= AIM OF THE TASK =
Lines from the one containing "2012 年 2 月 (1035, 1597)" through the end of the data are to be returned exactly, and no others.

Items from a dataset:
/---

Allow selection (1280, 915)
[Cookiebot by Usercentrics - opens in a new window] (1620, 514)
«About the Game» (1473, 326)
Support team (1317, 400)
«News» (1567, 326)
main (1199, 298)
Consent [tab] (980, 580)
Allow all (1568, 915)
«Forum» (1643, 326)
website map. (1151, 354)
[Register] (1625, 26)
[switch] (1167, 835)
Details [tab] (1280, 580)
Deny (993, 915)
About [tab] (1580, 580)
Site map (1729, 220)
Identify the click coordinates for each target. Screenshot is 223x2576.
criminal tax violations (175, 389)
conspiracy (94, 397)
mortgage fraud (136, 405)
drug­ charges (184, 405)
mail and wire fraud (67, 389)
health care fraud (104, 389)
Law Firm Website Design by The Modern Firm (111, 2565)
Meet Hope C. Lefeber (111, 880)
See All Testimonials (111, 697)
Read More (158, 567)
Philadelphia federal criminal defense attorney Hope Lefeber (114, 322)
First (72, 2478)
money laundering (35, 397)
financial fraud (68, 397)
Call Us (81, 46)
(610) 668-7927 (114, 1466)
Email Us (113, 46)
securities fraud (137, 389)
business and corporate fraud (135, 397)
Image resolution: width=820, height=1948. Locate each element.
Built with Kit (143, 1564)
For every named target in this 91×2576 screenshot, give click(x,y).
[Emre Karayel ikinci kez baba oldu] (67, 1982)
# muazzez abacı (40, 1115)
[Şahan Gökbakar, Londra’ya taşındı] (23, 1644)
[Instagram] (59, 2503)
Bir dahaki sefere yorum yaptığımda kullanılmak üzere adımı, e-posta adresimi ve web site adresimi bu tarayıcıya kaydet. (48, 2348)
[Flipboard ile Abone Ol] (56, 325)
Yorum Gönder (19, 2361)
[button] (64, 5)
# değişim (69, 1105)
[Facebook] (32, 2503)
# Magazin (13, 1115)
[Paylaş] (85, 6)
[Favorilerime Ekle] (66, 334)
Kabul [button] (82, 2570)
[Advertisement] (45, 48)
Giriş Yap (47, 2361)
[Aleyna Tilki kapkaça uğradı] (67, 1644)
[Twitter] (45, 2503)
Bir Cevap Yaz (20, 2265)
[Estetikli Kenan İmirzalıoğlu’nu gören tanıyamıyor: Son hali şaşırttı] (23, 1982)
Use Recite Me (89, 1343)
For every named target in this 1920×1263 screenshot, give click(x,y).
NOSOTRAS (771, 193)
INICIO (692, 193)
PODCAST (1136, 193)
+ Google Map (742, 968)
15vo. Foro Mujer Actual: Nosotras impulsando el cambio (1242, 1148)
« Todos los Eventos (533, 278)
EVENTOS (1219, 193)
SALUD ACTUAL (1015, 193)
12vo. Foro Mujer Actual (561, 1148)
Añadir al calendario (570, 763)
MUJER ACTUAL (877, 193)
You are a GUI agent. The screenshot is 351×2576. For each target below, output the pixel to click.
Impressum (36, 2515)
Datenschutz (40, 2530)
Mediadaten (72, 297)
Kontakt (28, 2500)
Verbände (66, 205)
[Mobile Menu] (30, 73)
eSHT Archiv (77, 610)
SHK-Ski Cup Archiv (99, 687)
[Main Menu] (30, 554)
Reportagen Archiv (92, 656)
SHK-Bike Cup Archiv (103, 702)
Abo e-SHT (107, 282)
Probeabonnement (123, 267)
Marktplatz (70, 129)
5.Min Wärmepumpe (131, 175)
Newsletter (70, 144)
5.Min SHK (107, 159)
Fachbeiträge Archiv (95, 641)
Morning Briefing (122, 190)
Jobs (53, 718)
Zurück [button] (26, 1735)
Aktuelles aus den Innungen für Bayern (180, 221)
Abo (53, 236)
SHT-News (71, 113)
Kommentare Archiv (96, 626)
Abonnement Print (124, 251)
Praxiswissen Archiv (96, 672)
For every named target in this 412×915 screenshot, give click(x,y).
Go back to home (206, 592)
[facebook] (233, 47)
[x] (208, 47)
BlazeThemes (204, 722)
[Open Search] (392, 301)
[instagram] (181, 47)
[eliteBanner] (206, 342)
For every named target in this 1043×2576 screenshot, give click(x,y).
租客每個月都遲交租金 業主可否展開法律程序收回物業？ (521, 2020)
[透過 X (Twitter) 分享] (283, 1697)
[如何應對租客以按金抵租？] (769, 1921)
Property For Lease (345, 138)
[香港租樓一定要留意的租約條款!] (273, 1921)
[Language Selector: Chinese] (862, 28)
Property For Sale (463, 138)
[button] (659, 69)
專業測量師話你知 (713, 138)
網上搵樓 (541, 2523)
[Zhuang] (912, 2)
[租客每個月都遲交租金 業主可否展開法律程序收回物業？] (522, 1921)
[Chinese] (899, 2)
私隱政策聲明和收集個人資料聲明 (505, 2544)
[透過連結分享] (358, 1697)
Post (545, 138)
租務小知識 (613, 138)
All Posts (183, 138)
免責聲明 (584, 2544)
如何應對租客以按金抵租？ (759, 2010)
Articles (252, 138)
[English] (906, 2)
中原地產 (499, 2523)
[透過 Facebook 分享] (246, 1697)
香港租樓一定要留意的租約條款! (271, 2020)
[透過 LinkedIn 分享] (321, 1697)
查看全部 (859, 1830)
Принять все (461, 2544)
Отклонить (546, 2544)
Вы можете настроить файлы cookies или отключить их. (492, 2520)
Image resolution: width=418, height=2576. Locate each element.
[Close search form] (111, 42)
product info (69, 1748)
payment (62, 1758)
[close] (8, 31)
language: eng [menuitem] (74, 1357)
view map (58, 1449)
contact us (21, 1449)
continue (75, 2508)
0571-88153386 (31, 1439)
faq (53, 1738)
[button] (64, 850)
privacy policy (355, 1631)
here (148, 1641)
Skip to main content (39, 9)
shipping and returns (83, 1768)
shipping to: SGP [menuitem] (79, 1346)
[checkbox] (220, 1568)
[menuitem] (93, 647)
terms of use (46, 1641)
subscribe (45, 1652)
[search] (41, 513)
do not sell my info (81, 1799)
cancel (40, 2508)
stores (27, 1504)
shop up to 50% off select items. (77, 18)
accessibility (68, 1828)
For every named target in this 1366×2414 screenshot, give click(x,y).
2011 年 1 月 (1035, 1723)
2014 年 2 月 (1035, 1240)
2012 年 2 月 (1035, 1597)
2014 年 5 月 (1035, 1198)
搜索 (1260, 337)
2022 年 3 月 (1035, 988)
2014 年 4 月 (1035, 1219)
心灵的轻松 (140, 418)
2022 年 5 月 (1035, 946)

\---

= RESPONSE FOR THIS EXERCISE =
2012 年 2 月 (1035, 1597)
2014 年 5 月 (1035, 1198)
搜索 (1260, 337)
2022 年 3 月 (1035, 988)
2014 年 4 月 (1035, 1219)
心灵的轻松 (140, 418)
2022 年 5 月 (1035, 946)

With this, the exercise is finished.